Stated task
Lay out the text of the items below as a JSON list of strings, one string per line, leaving out blank lines and the pictures.

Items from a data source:
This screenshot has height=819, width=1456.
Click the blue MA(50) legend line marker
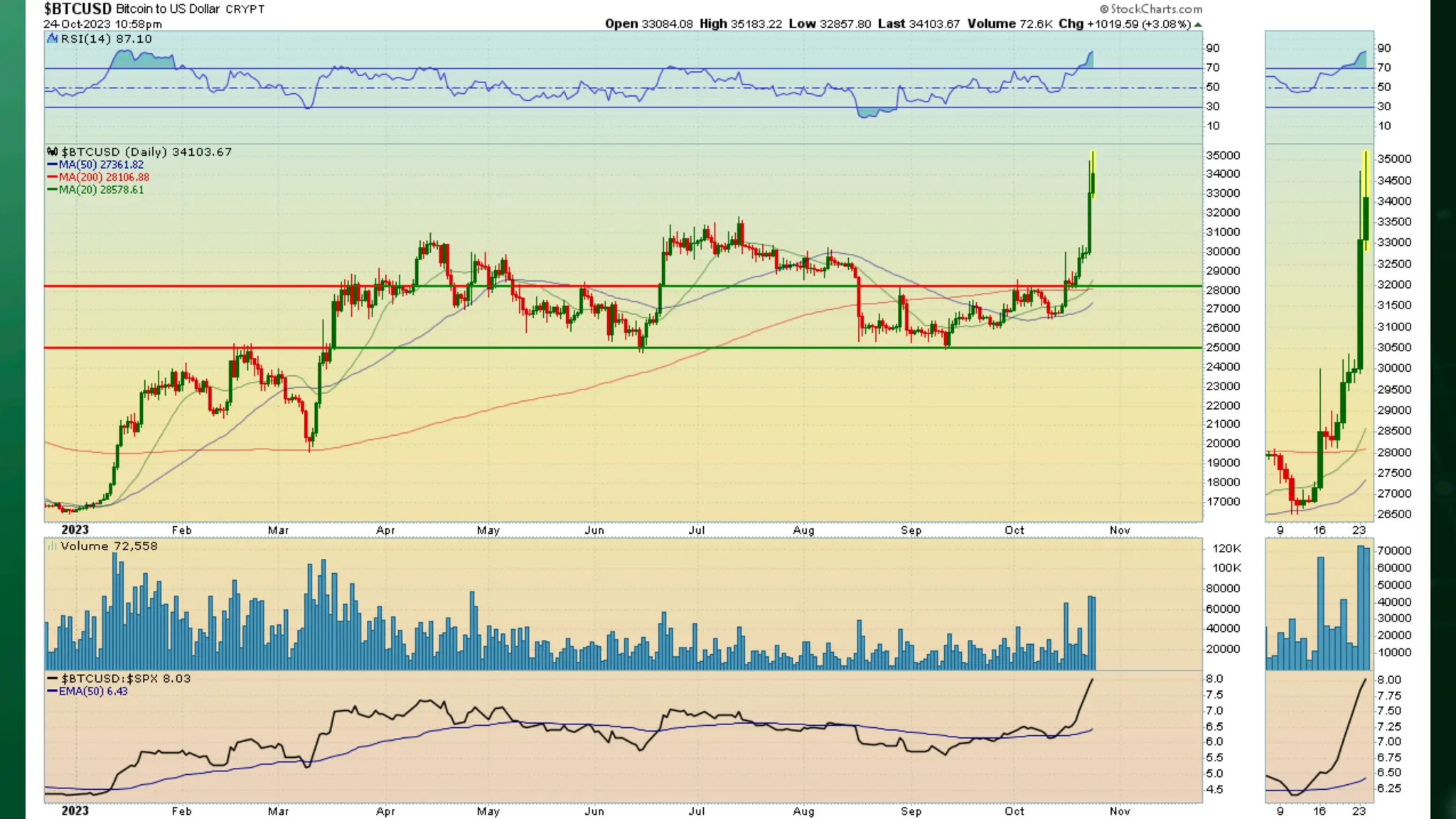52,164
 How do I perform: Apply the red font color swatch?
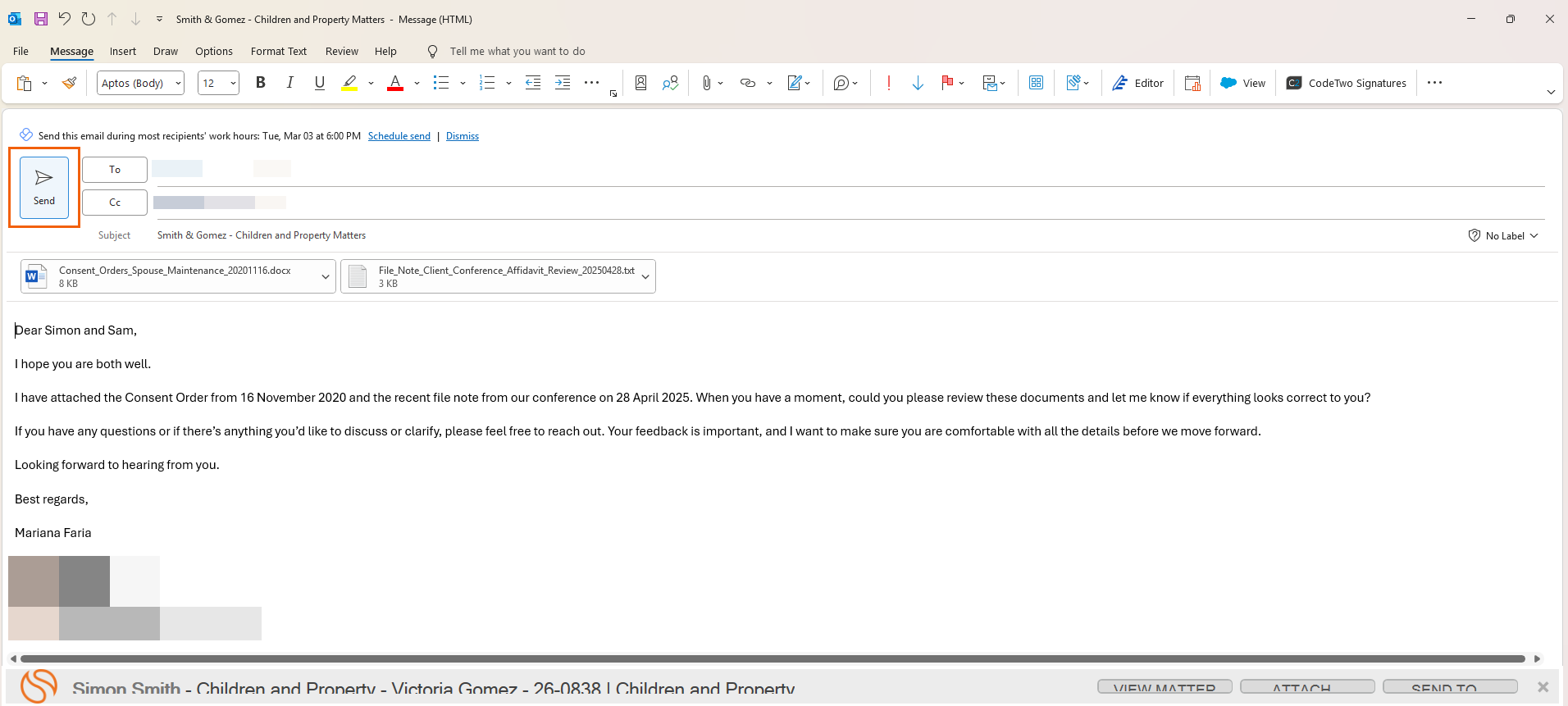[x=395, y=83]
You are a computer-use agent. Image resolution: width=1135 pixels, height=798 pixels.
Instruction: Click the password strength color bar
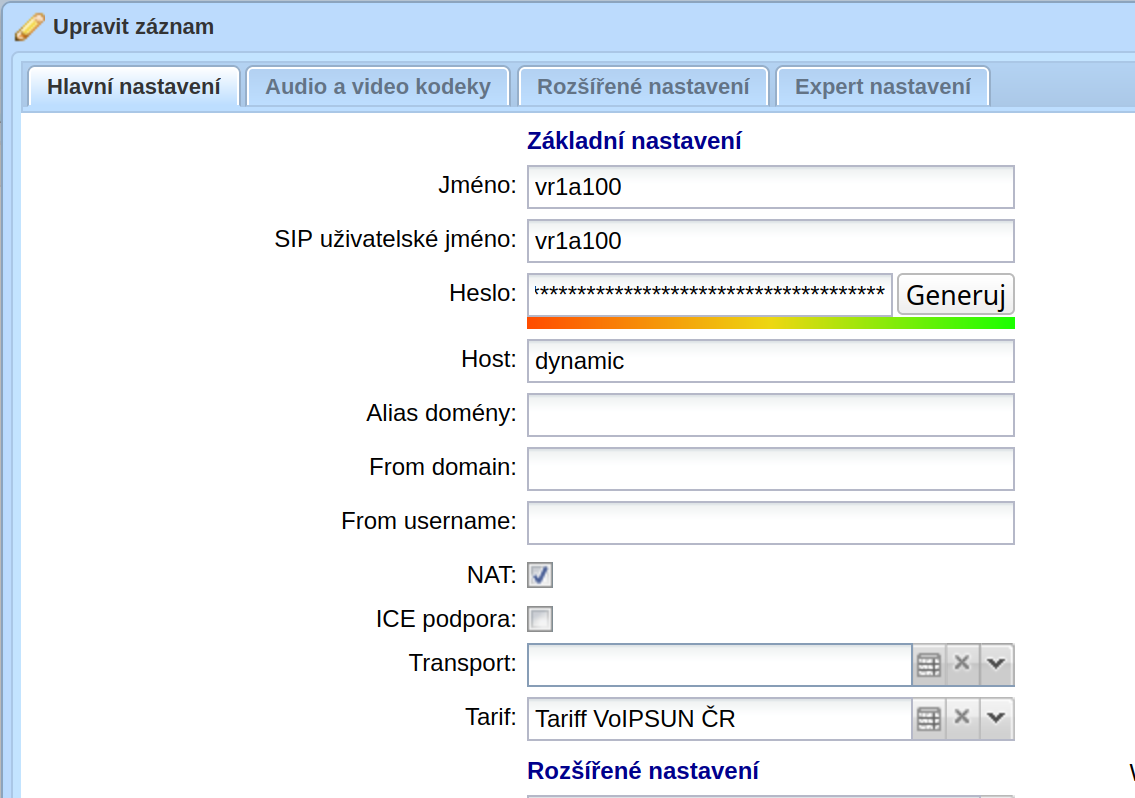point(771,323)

The output
[
  "This screenshot has height=819, width=1456.",
  "Click the blue MA(50) legend line marker",
  "52,164",
  " How do I perform: Apply the red font color swatch?",
  "[x=395, y=83]",
  "You are a computer-use agent. Image resolution: width=1135 pixels, height=798 pixels.",
  "Instruction: Click the password strength color bar",
  "point(771,323)"
]